Thanks for the input.
Yeah when I went through Hadoop-0.20.1 and Hadoop-0.21.0 code , got the same
impression . But Since there are lots of changes in 0.21 and hence thought
to still use 0.20.1. But to use Split-able feature of bzip2 tried changing
FileInPutFormat by extending that but appears it was working fine for 500MB
size of Bzip2 files but not for ~2GB size of bzip2 files where block size is
64MB. I think there are few more dependencies which I have not modified.

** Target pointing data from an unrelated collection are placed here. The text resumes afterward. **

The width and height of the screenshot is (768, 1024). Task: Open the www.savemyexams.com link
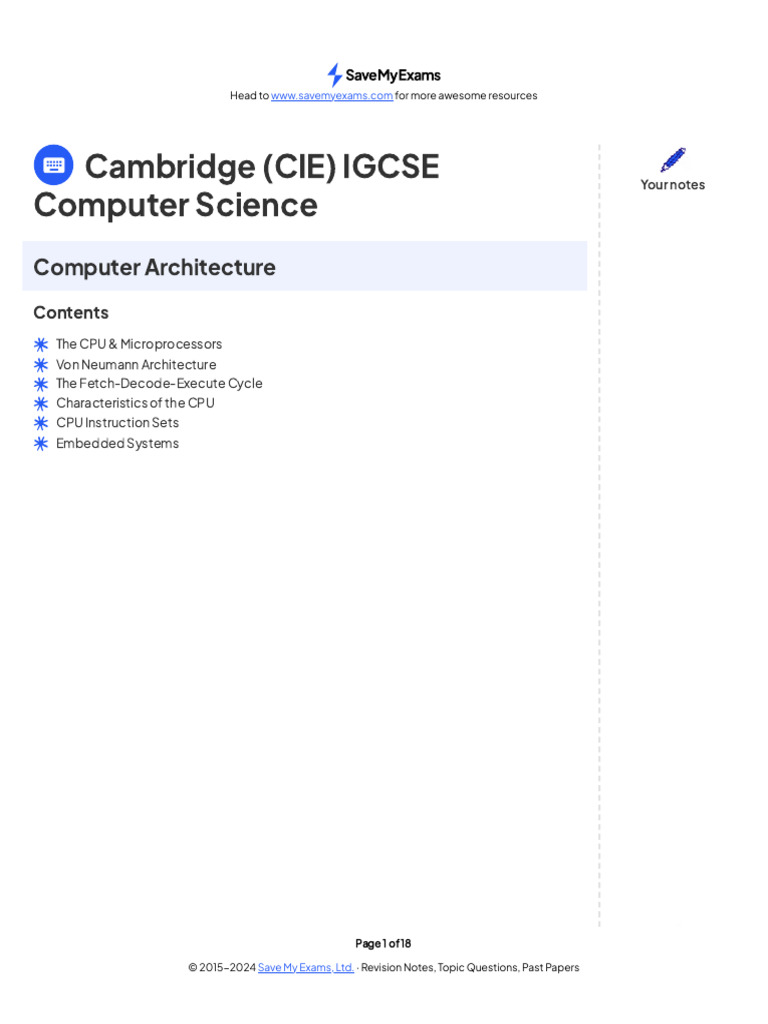coord(332,96)
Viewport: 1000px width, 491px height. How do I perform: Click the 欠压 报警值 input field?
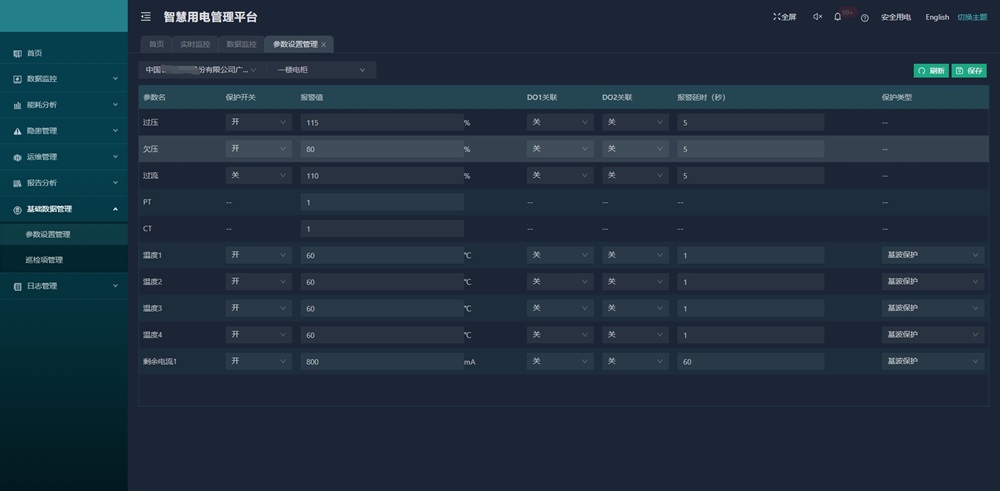[381, 149]
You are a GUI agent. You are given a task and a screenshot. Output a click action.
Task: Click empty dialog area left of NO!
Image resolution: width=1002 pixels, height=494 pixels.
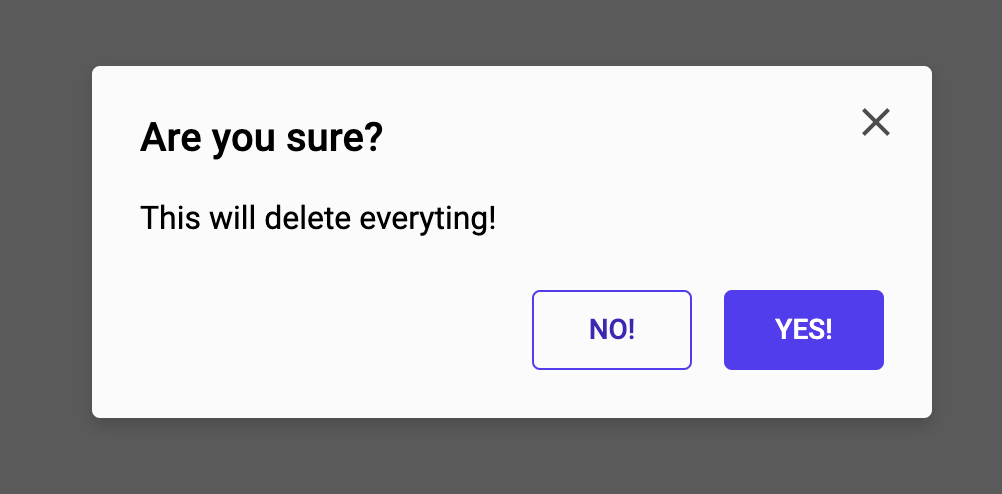coord(320,330)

When It was failing - actually it doesn't say task is failed , instead
reducer kept trying running again and again. And during retry it fails
actually in suffle phase, msg pasted below: -
INFO org.apache.hadoop.mapred.ReduceTask: Failed to shuffle from
java.io.IOException: Premature EOF
*Do any body have some patch to append in Hadoop-0.20.1 to support bzip2
splitable? Would be really helpful.
Thanks & regards,
- Deepak Diwakar,
On 20 April 2011 00:37, Harsh J wrote:
On Tue, Apr 19, 2011 at 9:33 PM, Deepak Diwakar wrote:
I am using hadoop-0.20.1
But when I use my own InputFormat say SafeInputFormat( extends
FileInputFormat ) and allow isSplitable true. It executes multiple mappers,
but fails when reducers reaches 33% for the large size(of order of 2 GB) of
BZip2 splitting support was added to Apache Hadoop 0.21.0 release, and
isn't available in the Apache Hadoop 0.20.x. Was the 0.20.1 version a
Also, what reason/trace does the reducer throw up when it fails?